Task to complete: Transcribe the full listing, keeping every word as it stands.

Records:
======

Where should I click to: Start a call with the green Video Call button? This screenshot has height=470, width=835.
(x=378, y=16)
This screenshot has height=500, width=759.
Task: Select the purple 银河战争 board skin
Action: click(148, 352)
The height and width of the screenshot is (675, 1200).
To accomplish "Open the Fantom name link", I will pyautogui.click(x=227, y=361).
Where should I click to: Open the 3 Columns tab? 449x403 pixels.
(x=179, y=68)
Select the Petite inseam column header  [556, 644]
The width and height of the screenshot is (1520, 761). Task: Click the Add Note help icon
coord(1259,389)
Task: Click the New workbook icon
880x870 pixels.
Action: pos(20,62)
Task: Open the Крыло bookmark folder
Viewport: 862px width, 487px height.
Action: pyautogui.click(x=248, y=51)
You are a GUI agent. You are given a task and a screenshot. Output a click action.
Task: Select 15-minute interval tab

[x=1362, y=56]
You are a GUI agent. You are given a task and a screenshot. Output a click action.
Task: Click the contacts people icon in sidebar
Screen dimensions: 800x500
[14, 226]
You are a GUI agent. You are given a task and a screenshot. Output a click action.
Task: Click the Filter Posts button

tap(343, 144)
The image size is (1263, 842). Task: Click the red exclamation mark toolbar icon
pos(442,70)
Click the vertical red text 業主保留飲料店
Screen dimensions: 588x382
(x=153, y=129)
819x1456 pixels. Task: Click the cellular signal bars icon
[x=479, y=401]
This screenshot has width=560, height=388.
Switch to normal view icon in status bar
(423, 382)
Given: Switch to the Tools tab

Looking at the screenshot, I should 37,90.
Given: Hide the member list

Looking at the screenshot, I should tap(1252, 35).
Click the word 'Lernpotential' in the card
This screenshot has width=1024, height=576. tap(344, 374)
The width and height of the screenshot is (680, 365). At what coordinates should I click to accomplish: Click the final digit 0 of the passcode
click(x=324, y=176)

======

Response area:
Where should I click to: Start a call with the green Video Call button? This screenshot has height=470, width=835.
(x=378, y=16)
This screenshot has height=500, width=759.
Task: Select the purple 银河战争 board skin
Action: click(148, 352)
The height and width of the screenshot is (675, 1200).
To accomplish "Open the Fantom name link", I will pyautogui.click(x=227, y=361).
Where should I click to: Open the 3 Columns tab? 449x403 pixels.
(x=179, y=68)
Select the Petite inseam column header  [556, 644]
The width and height of the screenshot is (1520, 761). Task: Click the Add Note help icon
coord(1259,389)
Task: Click the New workbook icon
880x870 pixels.
Action: pos(20,62)
Task: Open the Крыло bookmark folder
Viewport: 862px width, 487px height.
Action: pyautogui.click(x=248, y=51)
You are a GUI agent. You are given a task and a screenshot. Output a click action.
Task: Select 15-minute interval tab

[x=1362, y=56]
You are a GUI agent. You are given a task and a screenshot. Output a click action.
Task: Click the contacts people icon in sidebar
Screen dimensions: 800x500
[14, 226]
You are a GUI agent. You are given a task and a screenshot. Output a click action.
Task: Click the Filter Posts button

tap(343, 144)
The image size is (1263, 842). Task: Click the red exclamation mark toolbar icon
pos(442,70)
Click the vertical red text 業主保留飲料店
Screen dimensions: 588x382
(x=153, y=129)
819x1456 pixels. Task: Click the cellular signal bars icon
[x=479, y=401]
This screenshot has width=560, height=388.
Switch to normal view icon in status bar
(423, 382)
Given: Switch to the Tools tab

Looking at the screenshot, I should 37,90.
Given: Hide the member list

Looking at the screenshot, I should tap(1252, 35).
Click the word 'Lernpotential' in the card
This screenshot has width=1024, height=576. tap(344, 374)
The width and height of the screenshot is (680, 365). At what coordinates should I click to accomplish: Click the final digit 0 of the passcode
click(x=324, y=176)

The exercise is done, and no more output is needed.